Stefan Krah added the comment:

Richard Oudkerk <rep...@bugs.python.org> wrote:
>     PyObject_GetBuffer(b, &buf, PyBUF_WRITABLE);
>     view = PyMemoryView_FromBuffer(&buf);
>     // readinto view
>     PyBuffer_Release(&buf);
> 
> Would attempts to access a "leaked" reference to view now result in 
> ValueError("operation forbidden on released memoryview object")?  If so then 
> I think this would be safe.

You would need to call memory_release(). Perhaps we can just expose it on the
C-API level as PyMemoryView_Release().

IMO the use of PyObject_GetBuffer() should be discouraged. The semantics
aren't clear (see #15821).

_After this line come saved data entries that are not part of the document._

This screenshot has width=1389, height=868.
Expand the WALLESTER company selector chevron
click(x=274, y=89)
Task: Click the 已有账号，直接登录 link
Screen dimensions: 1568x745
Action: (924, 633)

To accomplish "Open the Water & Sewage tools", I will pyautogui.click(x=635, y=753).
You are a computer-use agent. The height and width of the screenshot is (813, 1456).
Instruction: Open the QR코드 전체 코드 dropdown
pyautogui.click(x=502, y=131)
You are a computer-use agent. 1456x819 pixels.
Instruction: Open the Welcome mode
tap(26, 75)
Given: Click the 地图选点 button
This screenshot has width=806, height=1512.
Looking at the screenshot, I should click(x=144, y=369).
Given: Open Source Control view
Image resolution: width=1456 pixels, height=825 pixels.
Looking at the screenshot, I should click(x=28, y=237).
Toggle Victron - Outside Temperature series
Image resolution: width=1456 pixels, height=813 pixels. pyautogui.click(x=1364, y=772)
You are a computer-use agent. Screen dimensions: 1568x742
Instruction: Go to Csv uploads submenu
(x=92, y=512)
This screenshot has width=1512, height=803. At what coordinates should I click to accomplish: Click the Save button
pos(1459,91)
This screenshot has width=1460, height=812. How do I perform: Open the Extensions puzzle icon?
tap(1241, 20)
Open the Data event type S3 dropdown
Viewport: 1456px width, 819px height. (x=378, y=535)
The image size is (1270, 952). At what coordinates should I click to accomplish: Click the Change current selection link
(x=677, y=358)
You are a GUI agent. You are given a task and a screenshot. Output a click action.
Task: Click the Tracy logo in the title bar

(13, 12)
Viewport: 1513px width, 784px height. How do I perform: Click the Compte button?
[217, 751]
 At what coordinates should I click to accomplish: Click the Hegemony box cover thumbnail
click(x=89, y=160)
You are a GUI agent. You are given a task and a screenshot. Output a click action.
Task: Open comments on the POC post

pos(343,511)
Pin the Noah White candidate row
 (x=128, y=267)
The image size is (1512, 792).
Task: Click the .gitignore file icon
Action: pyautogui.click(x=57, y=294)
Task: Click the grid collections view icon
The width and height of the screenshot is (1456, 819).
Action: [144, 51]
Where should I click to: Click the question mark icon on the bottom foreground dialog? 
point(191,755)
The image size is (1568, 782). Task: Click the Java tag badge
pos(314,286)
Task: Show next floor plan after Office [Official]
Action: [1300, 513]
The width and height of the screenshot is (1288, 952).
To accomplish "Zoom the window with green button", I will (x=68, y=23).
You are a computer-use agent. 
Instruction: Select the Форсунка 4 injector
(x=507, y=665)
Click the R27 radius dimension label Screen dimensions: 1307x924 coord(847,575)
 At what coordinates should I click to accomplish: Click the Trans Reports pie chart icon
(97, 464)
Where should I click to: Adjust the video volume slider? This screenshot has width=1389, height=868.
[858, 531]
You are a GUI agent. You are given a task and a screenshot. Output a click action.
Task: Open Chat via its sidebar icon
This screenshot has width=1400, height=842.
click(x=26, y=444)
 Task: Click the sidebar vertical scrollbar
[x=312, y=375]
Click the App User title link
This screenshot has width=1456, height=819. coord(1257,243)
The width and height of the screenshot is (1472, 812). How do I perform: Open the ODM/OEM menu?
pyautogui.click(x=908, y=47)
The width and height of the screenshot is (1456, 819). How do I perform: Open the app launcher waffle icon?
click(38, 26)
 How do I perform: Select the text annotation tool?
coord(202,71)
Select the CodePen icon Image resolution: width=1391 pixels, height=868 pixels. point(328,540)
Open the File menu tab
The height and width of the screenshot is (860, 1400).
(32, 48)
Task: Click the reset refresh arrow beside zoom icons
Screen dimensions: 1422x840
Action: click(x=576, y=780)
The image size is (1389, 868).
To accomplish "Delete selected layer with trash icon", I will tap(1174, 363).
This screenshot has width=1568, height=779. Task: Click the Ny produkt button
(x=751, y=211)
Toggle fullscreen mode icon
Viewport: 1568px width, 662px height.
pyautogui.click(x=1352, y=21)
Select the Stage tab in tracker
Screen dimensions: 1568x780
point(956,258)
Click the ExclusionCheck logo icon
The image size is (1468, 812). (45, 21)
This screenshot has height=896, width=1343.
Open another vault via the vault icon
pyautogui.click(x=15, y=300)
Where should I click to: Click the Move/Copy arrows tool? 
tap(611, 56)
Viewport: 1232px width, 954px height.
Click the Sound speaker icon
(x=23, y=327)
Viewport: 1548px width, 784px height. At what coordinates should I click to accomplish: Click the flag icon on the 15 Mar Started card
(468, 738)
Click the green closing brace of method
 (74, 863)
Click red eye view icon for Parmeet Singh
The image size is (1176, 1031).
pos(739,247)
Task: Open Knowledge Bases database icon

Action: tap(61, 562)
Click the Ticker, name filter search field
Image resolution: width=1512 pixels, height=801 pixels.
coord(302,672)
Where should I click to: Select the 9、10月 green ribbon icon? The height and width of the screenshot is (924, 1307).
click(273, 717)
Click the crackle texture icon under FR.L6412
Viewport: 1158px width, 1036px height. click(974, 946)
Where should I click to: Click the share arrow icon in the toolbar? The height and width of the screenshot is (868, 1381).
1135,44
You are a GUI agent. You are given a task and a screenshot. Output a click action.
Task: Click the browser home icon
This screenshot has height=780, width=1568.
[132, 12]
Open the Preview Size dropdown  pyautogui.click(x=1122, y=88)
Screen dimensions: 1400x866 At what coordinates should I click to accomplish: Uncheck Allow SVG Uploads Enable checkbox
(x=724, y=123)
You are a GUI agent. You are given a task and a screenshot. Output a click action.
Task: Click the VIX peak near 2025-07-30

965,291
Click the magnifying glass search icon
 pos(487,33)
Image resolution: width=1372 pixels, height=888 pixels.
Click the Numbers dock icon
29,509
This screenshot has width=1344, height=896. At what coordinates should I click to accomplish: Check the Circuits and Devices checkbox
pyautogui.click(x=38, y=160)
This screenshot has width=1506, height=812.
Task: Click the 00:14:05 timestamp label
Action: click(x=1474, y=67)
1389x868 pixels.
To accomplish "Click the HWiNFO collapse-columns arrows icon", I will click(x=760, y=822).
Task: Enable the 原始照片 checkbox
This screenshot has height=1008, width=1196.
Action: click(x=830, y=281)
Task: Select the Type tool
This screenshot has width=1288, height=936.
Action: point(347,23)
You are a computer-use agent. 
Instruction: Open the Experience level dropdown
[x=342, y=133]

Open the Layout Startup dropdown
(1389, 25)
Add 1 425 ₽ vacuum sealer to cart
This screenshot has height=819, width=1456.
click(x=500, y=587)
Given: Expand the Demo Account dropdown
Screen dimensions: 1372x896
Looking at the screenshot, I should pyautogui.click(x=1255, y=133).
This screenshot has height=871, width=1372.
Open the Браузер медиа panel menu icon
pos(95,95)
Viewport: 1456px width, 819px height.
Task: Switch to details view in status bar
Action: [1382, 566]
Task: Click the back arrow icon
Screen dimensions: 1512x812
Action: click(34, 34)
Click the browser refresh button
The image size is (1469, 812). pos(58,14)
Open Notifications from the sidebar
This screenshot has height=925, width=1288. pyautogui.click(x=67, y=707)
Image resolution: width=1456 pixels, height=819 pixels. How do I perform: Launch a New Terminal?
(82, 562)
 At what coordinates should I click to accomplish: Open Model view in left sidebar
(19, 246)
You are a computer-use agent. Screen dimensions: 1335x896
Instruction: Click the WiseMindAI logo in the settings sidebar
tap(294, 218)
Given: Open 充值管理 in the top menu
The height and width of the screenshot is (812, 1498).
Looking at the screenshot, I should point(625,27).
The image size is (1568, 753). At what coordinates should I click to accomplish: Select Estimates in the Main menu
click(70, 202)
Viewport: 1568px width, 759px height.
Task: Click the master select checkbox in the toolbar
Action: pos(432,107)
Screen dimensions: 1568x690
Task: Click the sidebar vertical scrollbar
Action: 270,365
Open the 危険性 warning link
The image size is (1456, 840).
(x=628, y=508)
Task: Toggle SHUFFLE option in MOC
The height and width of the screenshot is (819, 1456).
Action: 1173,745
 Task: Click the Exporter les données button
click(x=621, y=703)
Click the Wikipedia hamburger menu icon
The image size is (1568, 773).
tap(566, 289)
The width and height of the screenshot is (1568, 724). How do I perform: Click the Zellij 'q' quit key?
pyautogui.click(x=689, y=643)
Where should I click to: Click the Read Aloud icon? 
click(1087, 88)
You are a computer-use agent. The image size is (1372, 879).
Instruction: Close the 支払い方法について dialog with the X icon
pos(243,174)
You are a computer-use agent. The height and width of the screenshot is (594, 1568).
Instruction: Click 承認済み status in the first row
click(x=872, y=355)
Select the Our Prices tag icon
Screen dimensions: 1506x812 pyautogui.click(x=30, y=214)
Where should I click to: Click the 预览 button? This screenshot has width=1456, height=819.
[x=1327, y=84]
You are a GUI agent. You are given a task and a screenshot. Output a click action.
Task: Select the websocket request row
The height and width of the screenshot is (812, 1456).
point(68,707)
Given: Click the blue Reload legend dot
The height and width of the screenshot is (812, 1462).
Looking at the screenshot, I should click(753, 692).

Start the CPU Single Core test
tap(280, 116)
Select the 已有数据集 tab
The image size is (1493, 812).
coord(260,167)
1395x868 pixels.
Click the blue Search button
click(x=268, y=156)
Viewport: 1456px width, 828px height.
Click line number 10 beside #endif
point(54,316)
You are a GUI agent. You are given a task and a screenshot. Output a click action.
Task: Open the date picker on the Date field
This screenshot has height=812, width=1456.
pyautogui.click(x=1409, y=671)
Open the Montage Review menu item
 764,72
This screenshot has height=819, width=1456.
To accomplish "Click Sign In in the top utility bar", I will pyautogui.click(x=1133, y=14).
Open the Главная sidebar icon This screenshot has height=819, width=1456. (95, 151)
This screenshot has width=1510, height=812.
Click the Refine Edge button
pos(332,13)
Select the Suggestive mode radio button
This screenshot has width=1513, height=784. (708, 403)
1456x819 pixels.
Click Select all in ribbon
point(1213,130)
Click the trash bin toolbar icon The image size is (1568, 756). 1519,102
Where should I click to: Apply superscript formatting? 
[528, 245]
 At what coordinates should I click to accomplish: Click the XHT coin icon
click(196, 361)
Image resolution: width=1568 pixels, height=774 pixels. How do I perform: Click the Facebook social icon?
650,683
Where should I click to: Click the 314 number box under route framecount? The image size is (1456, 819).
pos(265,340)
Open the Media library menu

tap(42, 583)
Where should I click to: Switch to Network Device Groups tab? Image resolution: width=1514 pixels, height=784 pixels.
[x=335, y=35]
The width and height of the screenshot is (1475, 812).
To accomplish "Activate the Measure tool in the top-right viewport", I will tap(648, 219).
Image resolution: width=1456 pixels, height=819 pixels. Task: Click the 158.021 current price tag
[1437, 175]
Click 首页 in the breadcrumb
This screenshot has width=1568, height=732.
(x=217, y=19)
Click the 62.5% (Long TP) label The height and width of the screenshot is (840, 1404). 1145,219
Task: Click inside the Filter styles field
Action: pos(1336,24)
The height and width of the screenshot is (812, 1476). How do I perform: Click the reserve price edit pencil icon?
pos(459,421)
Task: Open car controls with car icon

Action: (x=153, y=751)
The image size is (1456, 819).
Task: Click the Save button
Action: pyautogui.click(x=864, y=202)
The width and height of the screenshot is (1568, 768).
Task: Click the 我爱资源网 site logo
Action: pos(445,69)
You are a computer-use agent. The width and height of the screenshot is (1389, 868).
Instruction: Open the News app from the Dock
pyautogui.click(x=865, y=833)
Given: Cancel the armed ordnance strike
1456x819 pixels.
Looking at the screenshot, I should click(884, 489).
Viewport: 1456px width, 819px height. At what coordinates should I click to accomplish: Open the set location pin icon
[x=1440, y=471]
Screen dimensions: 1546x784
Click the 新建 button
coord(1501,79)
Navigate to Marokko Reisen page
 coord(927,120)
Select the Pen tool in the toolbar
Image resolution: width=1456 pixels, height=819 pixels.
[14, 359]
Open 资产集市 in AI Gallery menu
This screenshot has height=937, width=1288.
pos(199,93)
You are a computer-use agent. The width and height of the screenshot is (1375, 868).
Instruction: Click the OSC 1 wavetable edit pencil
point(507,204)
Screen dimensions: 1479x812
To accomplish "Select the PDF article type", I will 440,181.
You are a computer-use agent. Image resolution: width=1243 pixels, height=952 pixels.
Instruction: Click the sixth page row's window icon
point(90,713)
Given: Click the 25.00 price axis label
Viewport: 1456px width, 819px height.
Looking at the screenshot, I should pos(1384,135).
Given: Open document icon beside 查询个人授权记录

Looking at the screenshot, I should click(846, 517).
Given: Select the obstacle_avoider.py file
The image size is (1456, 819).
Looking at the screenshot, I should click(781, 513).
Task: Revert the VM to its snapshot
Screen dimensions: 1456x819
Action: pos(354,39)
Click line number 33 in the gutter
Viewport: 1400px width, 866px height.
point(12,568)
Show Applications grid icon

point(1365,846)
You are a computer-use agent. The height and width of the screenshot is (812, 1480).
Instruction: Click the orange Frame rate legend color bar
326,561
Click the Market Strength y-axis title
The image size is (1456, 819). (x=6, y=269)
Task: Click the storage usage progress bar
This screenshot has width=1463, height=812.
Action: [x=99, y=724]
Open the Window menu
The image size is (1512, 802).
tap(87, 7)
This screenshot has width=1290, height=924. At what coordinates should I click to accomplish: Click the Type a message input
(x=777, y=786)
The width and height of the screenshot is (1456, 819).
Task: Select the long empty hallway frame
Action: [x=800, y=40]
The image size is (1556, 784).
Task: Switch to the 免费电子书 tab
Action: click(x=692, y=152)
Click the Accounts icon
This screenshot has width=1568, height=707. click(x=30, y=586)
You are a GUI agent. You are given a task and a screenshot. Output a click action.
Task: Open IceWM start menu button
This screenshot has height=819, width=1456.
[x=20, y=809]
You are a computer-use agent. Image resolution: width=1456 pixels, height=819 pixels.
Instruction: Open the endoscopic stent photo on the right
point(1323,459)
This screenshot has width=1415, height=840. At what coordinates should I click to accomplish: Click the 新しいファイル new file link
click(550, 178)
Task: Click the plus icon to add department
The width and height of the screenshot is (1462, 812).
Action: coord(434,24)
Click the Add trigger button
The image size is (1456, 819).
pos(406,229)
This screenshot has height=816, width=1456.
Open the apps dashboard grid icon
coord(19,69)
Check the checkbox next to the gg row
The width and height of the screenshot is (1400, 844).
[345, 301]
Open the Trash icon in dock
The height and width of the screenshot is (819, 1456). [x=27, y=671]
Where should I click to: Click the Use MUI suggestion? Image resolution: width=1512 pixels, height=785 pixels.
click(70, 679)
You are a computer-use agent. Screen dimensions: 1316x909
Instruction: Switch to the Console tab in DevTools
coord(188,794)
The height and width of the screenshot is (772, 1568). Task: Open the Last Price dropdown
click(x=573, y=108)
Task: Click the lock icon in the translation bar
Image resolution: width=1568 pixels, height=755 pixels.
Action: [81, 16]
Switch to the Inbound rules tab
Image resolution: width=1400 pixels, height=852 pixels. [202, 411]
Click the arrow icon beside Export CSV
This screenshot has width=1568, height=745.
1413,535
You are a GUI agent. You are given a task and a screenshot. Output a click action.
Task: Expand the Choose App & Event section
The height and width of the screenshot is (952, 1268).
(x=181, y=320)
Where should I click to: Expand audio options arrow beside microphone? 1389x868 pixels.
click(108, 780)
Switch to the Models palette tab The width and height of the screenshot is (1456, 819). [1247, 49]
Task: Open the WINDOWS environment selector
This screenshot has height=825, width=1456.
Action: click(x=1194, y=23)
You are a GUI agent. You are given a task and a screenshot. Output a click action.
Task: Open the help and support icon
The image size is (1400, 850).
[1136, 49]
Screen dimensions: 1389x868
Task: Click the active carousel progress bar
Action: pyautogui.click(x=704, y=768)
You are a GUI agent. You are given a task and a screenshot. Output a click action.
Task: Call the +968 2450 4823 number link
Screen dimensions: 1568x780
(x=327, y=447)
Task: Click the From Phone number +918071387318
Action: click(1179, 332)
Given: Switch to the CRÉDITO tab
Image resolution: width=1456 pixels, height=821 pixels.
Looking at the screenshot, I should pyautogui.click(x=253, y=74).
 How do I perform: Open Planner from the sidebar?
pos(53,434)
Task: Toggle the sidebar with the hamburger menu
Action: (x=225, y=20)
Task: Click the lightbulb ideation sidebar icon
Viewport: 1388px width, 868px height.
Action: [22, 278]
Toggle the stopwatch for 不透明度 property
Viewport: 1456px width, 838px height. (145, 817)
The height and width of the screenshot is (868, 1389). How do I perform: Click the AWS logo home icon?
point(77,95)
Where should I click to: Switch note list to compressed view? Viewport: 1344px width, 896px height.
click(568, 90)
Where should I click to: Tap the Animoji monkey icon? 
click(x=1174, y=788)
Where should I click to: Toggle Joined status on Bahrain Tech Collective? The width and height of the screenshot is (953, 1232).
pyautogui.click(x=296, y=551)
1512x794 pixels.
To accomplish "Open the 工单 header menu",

I'd suggest using:

  1) A buffer provider is involved (the case here):

        PyMemoryView_From Object()

  2) A piece of memory needs to be wrapped temporarily and no references
     to the memoryview are "leaked" on the Python level:

        PyMemoryView_FromMemory()

  3) A piece of memory needs to be packaged as a memoryview with automatic
     cleanup in mbuf_dealloc():

        PyMemoryView_FromBufferWithCleanup() (proposed in msg169613)

So I think the combination of PyMemoryView_FromObject() with a call to
PyMemoryView_Release() should indeed work here.